■ Excerpted text:
================================

In 1988 the U.S. Congress voted against extending a unilateral ban on ASATs and development started on new ASAT systems. Between 1989 and 1990 the U.S. developed and created the MIRACL ground-based laser ASAT, largely in response to intelligence that the Soviet Union had created a similar system. In fact, on an official U.S. visit to the Soviet Union in 1989 it became apparent that the Soviet system was no threat, being a long way from completion, and so in 1991 the U.S. Congress banned the use of the MIRACL laser against objects in space.

At the same time the U.S. army was developing a ground-based kinetic energy ASAT (KE-ASAT) - a system that could fire objects (missiles) from the ground that would damage satellites using simply the energy gained through the motion power of the interception. This project was terminated in 1993, but was resurrected in 1996 with £30 million of funding. Funding continued until 2002 but interest seems to be declining in the system.

In 1996 the ban on using the MIRACL against space targets lapsed and in 1997 the U.S. Air Force took the opportunity to test the system by firing its laser at a satellite 420km above the Earth. Although the Pentagon justified this as an attempt to see if U.S. satellites could withstand attacks by lasers this was in reality a full test of a laser ASAT.

Currently, the KE-ASAT would need much more funding and testing before it could become operational. The ALMV has not been tested and there appears to be no interest in reviving the system at the moment. The MIRACL laser has not been tested since 1997 and its capabilities are unknown. There may of course be further ASAT systems under development or even at an operational stage but they are not in the public arena.

Since the George W. Bush presidency started there have been increases in funding and support for ASAT and related weaponry. For example, the Pentagon asked for $82.6 million for counterspace technologies in fiscal year 2004 and a total of $325.2 million between up to 2009 14. Increased funding and political support has been given to the development of technology to improve the ability to track space objects, the development of miniature satellites, sensors and kill vehicles, for research and development into high-energy lasers and the development of full working systems (such as the NFIRE described above).

Missile defence
Much of the development of space-based technology and weaponry has taken place in the name of Missile Defence. The U.S. Missile Defence system under development now is an ambitious plan to develop land, sea, air and space-based components that together can spot, track and destroy missiles as they travel towards the U.S. mainland (and eventually other areas of the world too). The system is extremely controversial as it has the potential to lead to space weapons deployment. It is also perceived by some to negate the apparent deterrent effect of limited nuclear weapons arsenals, thus possibly provoking further proliferation by states that feel a need to overcome the system.

- The NFIRE - the first space weapon - is being justified as a defensive measure capable of intercepting incoming missiles, although its ASAT capabilities and so its position as a space weapon, are clear.

================================

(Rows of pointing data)
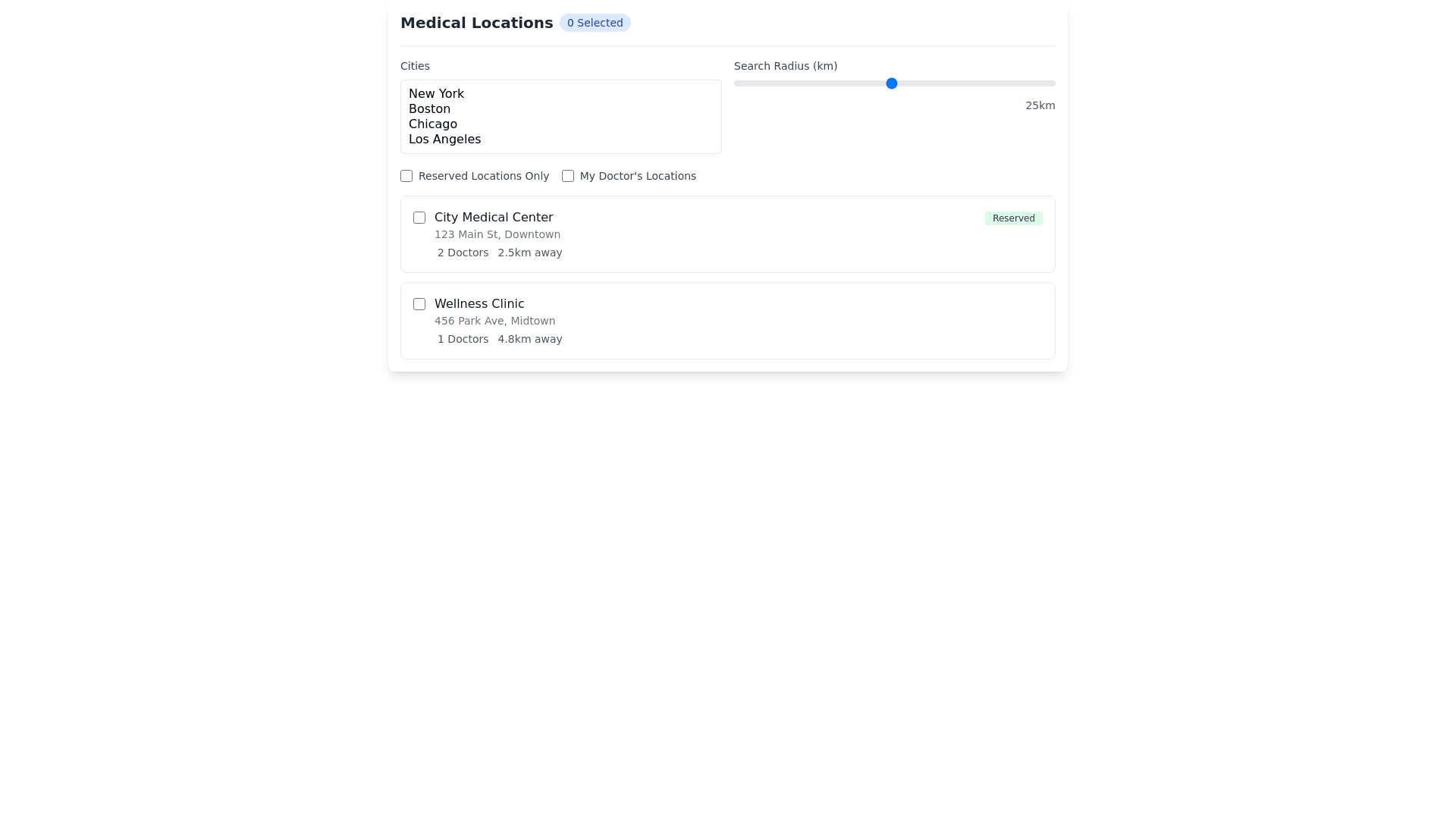Tick the Wellness Clinic checkbox

click(x=419, y=304)
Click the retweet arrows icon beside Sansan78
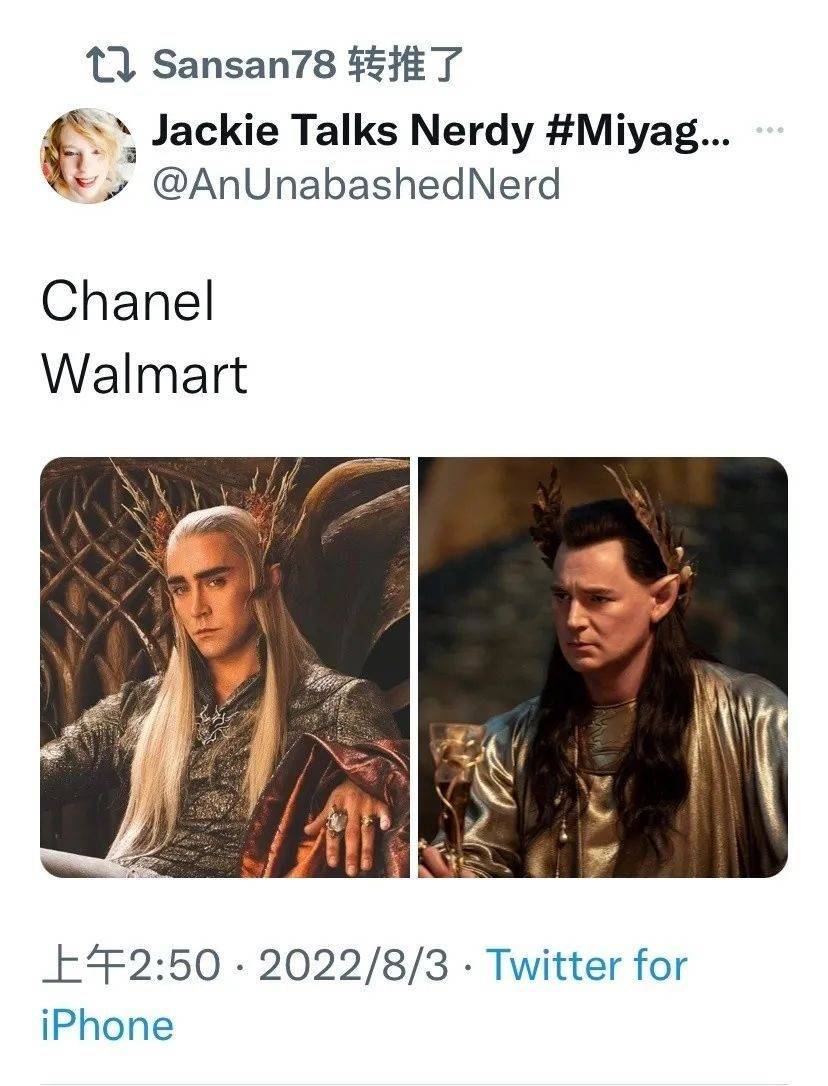The height and width of the screenshot is (1086, 828). click(x=111, y=64)
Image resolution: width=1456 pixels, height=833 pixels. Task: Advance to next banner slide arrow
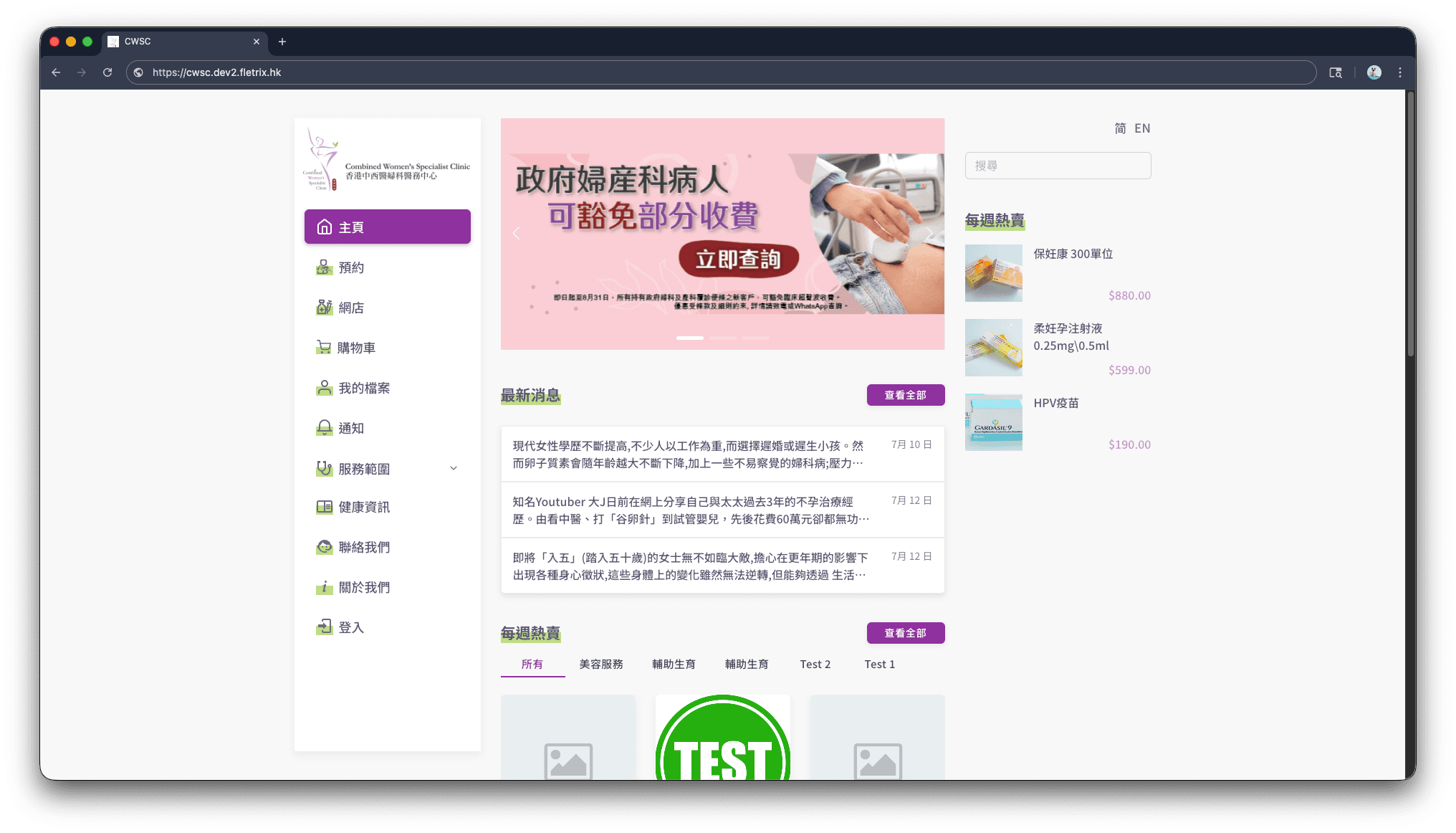[929, 233]
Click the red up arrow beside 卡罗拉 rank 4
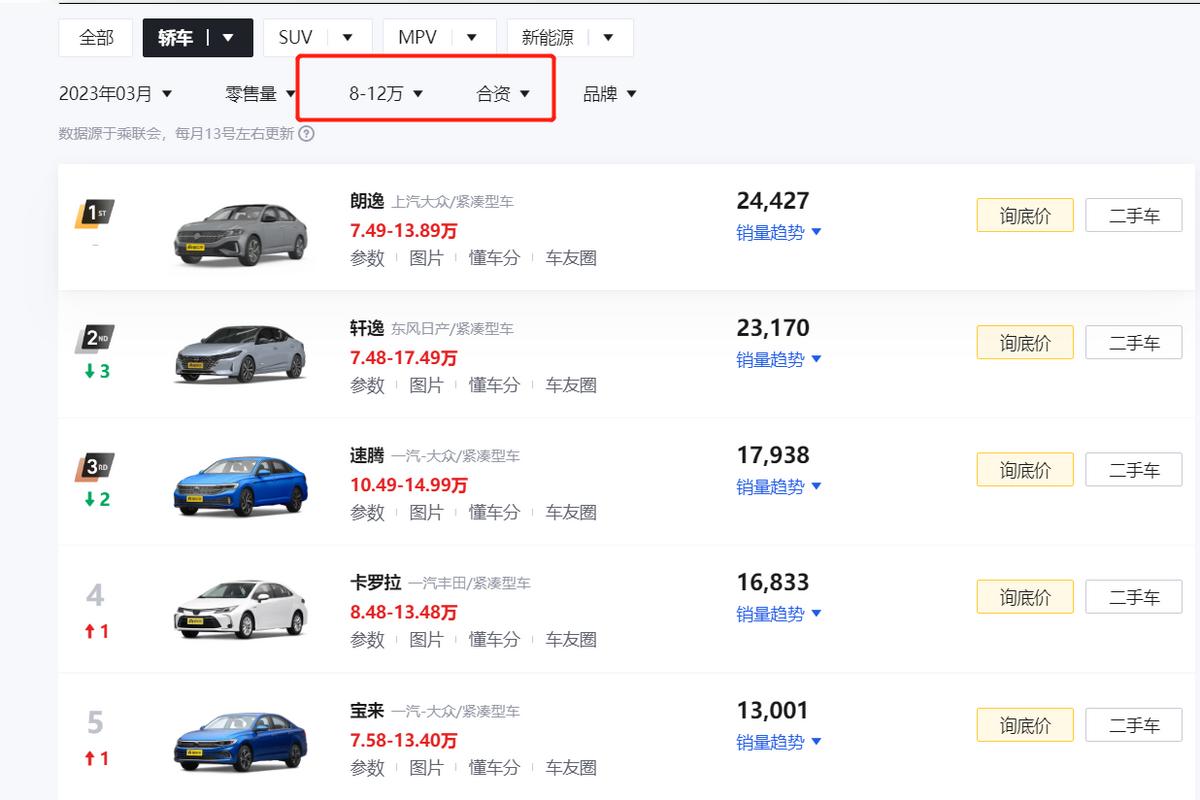Screen dimensions: 1200x800 pyautogui.click(x=96, y=631)
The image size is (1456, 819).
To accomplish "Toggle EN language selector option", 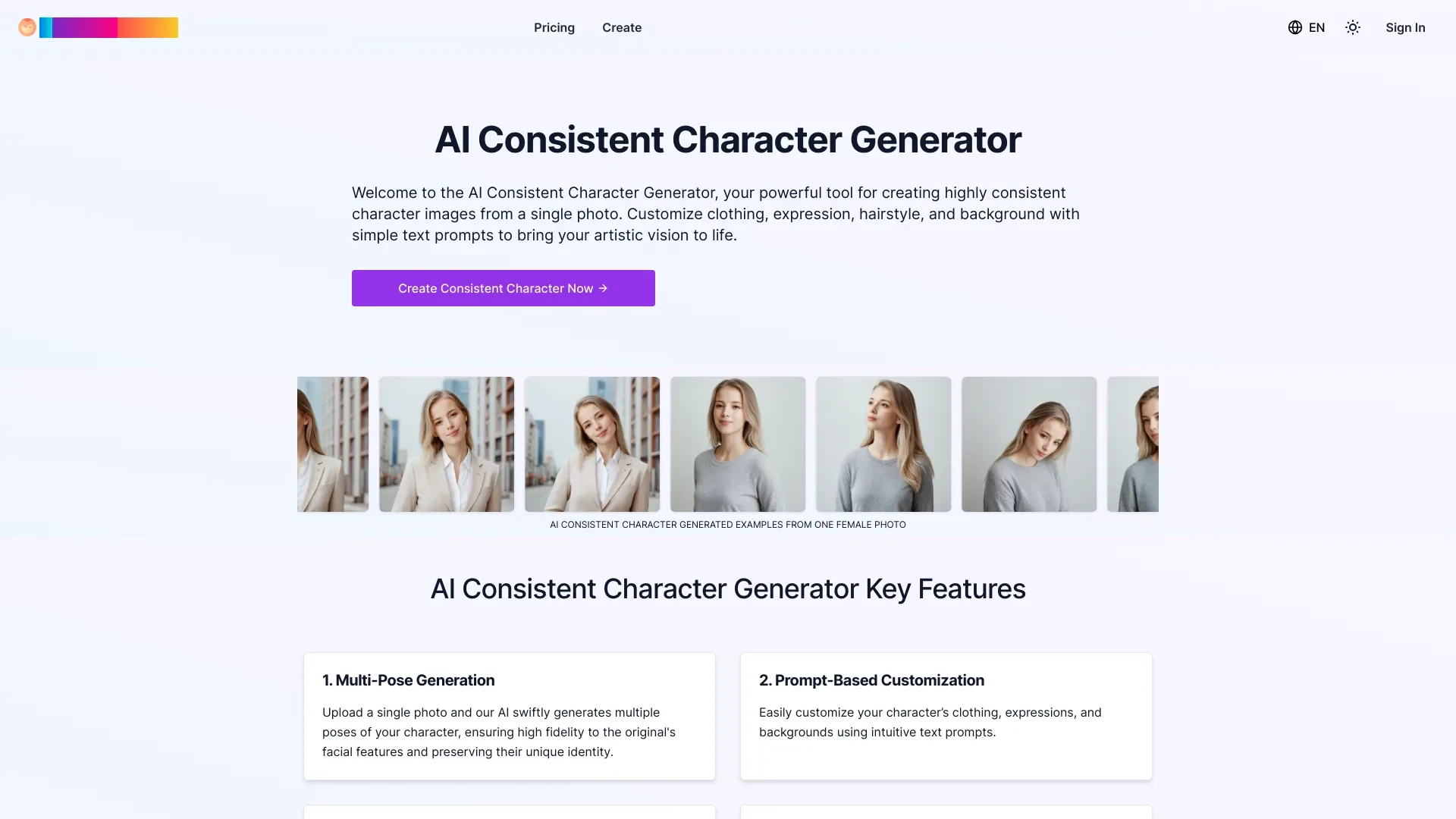I will point(1306,27).
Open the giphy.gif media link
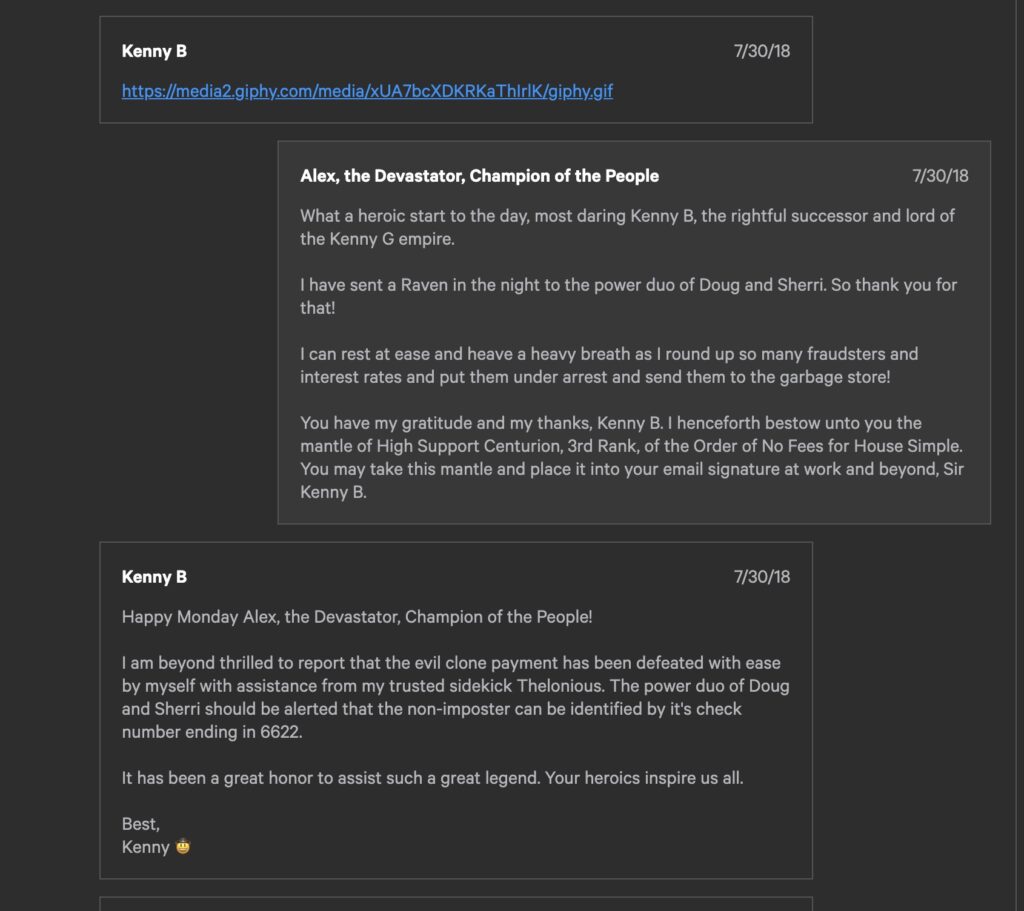 click(x=367, y=91)
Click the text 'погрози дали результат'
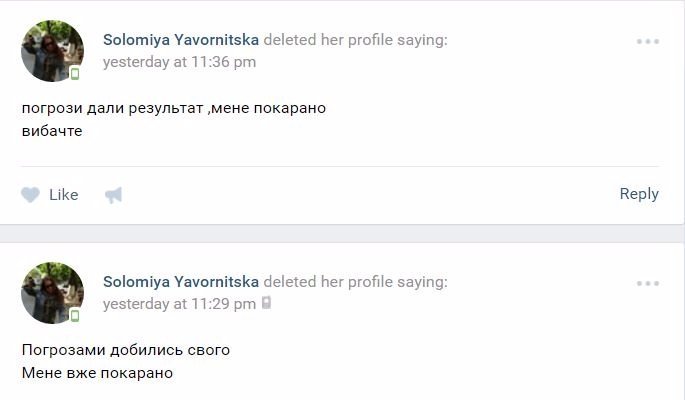This screenshot has width=685, height=400. coord(96,108)
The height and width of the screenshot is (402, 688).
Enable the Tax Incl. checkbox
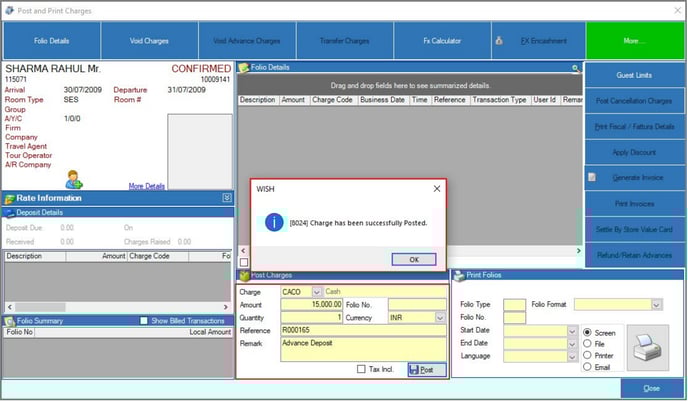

================================

■ Goals:
**1.** In the text on U.S. anti-satellite weapons, how high above the Earth was the satellite that the U.S. Air Force targeted with the MIRACL laser in 1997?
**2.** Continue the text on U.S. anti-satellite weapons and missile defense, starting after its final sentence.

■ Responses in order:
**1.** 420 km

**2.**
- The development of improved space tracking facilities in space and on the ground (such as the upgraded Fylingdales radar in North Yorkshire, the development of the X-band radar and the creation of a new satellite surveillance and tracking system - also known as the Space Based Infra Red System or SBIRS - that will send data to the U.S. via Menwith Hill in North Yorkshire) are also integral to missile defence but could be used for ASAT projects.
- Interceptor missiles for the Ground-based Midcourse Defence element of Missile Defence, designed - we are told - to hit and intercept incoming missiles, would be able to hit and destroy satellites in low-earth orbit 15 with as much if not greater ease.
- The air-borne laser - a high powered laser fitted to a modified Boeing 747 which is being developed and tested now - is capable of intercepting missiles and destroying, or at least blinding, satellites 16.
- And the Space-Based Laser - currently several years from completion but nonetheless still in development - would be just as successful as an ASAT system as it would an anti-missile system.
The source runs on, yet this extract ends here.